> **지시 및 요구사항**: 아래 행 가운데 "I will point(239,723)."이 들어 있는 줄에서 시작하여 "This screenshot has width=286, height=399."이 들어 있는 줄로 끝나는 부분만 다시 쓰되, "Email Address" 표현을 "Phone Number" 표현으로 대체하고 나머지는 그대로 두시오.

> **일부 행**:
========================================
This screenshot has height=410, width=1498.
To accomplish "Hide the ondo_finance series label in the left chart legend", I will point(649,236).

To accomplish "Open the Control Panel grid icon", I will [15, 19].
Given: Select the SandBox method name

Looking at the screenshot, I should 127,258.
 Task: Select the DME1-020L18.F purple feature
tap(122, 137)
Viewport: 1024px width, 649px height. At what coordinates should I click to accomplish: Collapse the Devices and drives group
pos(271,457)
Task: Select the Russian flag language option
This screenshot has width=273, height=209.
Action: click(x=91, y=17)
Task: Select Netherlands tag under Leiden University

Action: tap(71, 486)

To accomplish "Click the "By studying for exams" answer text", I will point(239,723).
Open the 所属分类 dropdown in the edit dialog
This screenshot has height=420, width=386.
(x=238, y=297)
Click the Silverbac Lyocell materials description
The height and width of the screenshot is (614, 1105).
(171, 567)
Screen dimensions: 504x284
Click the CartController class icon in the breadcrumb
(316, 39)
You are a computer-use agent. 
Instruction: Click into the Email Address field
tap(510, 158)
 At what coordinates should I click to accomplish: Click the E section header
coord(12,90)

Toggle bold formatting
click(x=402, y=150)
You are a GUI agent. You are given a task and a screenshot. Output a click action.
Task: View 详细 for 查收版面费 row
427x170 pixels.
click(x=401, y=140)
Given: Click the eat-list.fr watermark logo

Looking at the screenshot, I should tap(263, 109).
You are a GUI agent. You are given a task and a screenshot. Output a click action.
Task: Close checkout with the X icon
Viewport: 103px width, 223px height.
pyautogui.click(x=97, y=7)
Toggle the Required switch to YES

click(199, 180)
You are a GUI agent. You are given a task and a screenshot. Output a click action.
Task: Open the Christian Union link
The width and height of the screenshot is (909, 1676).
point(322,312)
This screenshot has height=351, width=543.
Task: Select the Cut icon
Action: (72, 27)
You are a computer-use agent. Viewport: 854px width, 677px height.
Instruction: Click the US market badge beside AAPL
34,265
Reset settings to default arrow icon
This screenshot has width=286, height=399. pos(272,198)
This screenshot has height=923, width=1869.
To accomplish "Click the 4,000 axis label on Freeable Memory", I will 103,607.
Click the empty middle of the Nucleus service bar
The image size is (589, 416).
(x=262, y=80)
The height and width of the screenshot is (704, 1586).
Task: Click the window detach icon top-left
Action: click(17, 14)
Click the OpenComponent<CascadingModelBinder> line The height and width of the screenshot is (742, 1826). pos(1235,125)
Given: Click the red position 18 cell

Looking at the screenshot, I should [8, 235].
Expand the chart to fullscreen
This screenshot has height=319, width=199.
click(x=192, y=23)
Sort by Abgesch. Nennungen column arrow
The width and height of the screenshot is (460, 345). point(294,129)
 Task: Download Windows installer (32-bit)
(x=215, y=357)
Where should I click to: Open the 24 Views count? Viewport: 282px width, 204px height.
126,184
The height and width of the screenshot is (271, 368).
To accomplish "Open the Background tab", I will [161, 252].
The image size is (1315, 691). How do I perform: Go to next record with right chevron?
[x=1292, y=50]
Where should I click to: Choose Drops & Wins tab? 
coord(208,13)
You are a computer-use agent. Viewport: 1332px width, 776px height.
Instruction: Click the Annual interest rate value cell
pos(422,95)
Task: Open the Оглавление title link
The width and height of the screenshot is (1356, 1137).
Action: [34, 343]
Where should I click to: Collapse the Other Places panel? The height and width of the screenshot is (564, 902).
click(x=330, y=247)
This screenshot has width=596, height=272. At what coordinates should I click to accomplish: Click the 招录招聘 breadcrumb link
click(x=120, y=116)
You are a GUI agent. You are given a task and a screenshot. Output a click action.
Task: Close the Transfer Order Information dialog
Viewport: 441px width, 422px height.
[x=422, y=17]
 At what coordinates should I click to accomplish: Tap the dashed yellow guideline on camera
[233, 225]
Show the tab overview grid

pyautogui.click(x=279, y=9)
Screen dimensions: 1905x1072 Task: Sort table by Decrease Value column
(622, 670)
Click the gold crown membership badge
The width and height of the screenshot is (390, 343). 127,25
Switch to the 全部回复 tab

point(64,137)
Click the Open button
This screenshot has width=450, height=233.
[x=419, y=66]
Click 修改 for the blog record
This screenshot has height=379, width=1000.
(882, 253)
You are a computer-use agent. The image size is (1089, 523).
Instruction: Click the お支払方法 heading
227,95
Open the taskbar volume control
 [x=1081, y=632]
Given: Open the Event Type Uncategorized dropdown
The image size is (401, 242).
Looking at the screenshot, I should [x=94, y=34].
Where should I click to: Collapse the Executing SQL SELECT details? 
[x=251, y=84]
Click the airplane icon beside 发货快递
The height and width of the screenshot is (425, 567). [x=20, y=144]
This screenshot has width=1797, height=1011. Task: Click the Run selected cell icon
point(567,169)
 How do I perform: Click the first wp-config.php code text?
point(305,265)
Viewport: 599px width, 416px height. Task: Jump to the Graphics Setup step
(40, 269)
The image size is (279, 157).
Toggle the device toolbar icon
========================================
> **결과**:
To accomplish "Click the "By studying for exams" answer text", I will point(239,723).
Open the 所属分类 dropdown in the edit dialog
This screenshot has height=420, width=386.
(x=238, y=297)
Click the Silverbac Lyocell materials description
The height and width of the screenshot is (614, 1105).
(171, 567)
Screen dimensions: 504x284
Click the CartController class icon in the breadcrumb
(316, 39)
You are a computer-use agent. 
Instruction: Click into the Phone Number field
tap(510, 158)
 At what coordinates should I click to accomplish: Click the E section header
coord(12,90)

Toggle bold formatting
click(x=402, y=150)
You are a GUI agent. You are given a task and a screenshot. Output a click action.
Task: View 详细 for 查收版面费 row
427x170 pixels.
click(x=401, y=140)
Given: Click the eat-list.fr watermark logo

Looking at the screenshot, I should tap(263, 109).
You are a GUI agent. You are given a task and a screenshot. Output a click action.
Task: Close checkout with the X icon
Viewport: 103px width, 223px height.
pyautogui.click(x=97, y=7)
Toggle the Required switch to YES

click(199, 180)
You are a GUI agent. You are given a task and a screenshot. Output a click action.
Task: Open the Christian Union link
The width and height of the screenshot is (909, 1676).
point(322,312)
This screenshot has height=351, width=543.
Task: Select the Cut icon
Action: (72, 27)
You are a computer-use agent. Viewport: 854px width, 677px height.
Instruction: Click the US market badge beside AAPL
34,265
Reset settings to default arrow icon
This screenshot has width=286, height=399. pos(272,198)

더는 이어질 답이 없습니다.